[Records supplied — start]
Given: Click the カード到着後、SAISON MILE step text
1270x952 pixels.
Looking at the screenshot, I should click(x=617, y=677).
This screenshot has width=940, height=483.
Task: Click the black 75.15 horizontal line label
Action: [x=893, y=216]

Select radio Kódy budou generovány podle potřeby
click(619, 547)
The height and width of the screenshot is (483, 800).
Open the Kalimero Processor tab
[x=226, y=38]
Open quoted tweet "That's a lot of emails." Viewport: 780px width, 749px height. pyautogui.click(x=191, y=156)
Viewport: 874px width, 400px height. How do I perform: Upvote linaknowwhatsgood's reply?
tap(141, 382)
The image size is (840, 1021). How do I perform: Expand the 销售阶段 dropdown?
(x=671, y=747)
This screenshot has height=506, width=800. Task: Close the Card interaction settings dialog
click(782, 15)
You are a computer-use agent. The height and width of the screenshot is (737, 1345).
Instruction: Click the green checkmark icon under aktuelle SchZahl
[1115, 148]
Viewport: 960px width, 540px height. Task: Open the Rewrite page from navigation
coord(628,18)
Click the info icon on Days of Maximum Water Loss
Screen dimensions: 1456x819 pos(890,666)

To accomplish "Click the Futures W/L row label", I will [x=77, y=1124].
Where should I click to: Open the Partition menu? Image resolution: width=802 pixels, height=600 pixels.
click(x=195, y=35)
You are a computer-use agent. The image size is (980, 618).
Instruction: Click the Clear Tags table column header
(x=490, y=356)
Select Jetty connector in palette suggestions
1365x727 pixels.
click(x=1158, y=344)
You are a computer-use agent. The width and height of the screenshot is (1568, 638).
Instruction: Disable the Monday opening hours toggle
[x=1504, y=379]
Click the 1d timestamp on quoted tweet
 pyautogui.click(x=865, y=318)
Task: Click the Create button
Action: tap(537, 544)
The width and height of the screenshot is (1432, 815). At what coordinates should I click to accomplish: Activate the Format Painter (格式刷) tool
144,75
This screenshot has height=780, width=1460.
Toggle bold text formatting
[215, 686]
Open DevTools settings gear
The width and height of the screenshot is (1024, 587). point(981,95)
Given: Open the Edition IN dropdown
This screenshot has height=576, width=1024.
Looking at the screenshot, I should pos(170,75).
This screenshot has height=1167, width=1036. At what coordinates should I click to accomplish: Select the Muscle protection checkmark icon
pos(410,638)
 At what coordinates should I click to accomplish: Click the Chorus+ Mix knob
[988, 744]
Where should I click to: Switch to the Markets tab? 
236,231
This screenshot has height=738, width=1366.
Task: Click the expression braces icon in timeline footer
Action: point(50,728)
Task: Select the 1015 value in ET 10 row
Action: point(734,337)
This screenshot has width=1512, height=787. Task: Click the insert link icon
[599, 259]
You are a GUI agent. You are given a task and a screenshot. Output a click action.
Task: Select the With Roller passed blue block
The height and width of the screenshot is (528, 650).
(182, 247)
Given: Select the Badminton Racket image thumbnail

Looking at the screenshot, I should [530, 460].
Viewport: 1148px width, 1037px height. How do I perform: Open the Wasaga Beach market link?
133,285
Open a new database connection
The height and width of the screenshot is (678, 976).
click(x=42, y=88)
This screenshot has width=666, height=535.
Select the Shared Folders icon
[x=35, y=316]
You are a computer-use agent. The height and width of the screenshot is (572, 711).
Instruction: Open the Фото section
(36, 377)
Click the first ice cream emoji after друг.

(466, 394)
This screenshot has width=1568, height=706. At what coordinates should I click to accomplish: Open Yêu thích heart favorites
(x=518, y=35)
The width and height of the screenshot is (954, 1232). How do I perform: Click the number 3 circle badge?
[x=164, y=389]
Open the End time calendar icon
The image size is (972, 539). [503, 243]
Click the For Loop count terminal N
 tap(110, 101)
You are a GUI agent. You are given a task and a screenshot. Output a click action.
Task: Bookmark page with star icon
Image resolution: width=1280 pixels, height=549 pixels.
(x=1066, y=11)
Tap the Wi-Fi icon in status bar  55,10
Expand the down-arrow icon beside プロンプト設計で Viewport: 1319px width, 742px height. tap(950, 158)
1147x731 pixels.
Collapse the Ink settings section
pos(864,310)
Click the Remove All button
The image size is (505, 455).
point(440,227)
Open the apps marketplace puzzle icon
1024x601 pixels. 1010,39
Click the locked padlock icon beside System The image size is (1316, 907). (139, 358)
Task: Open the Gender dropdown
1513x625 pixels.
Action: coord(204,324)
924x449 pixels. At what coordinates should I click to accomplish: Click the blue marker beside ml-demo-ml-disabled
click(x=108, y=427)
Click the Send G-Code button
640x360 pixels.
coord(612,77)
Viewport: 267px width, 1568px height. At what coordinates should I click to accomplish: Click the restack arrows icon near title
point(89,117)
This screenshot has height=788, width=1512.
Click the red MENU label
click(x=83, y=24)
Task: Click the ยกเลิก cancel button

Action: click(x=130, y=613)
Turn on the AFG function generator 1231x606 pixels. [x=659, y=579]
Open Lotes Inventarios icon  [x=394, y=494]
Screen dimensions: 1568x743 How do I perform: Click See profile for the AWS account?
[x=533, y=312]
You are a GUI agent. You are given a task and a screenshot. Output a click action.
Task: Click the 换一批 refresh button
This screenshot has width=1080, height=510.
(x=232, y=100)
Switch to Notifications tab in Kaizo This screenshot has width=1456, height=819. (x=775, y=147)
[Records supplied — finish]
Only the lines from the first line of the records through the line with "You are a computer-use agent. The image" should be reproduced, exactly and with nothing added.

Solved exercise:
Given: Click the カード到着後、SAISON MILE step text
1270x952 pixels.
Looking at the screenshot, I should click(x=617, y=677).
This screenshot has width=940, height=483.
Task: Click the black 75.15 horizontal line label
Action: [x=893, y=216]

Select radio Kódy budou generovány podle potřeby
click(619, 547)
The height and width of the screenshot is (483, 800).
Open the Kalimero Processor tab
[x=226, y=38]
Open quoted tweet "That's a lot of emails." Viewport: 780px width, 749px height. pyautogui.click(x=191, y=156)
Viewport: 874px width, 400px height. How do I perform: Upvote linaknowwhatsgood's reply?
tap(141, 382)
The image size is (840, 1021). How do I perform: Expand the 销售阶段 dropdown?
(x=671, y=747)
This screenshot has height=506, width=800. Task: Close the Card interaction settings dialog
click(782, 15)
You are a computer-use agent. The height and width of the screenshot is (737, 1345).
Instruction: Click the green checkmark icon under aktuelle SchZahl
[1115, 148]
Viewport: 960px width, 540px height. Task: Open the Rewrite page from navigation
coord(628,18)
Click the info icon on Days of Maximum Water Loss
Screen dimensions: 1456x819 pos(890,666)

To accomplish "Click the Futures W/L row label", I will [x=77, y=1124].
Where should I click to: Open the Partition menu? Image resolution: width=802 pixels, height=600 pixels.
click(x=195, y=35)
You are a computer-use agent. The image size is (980, 618).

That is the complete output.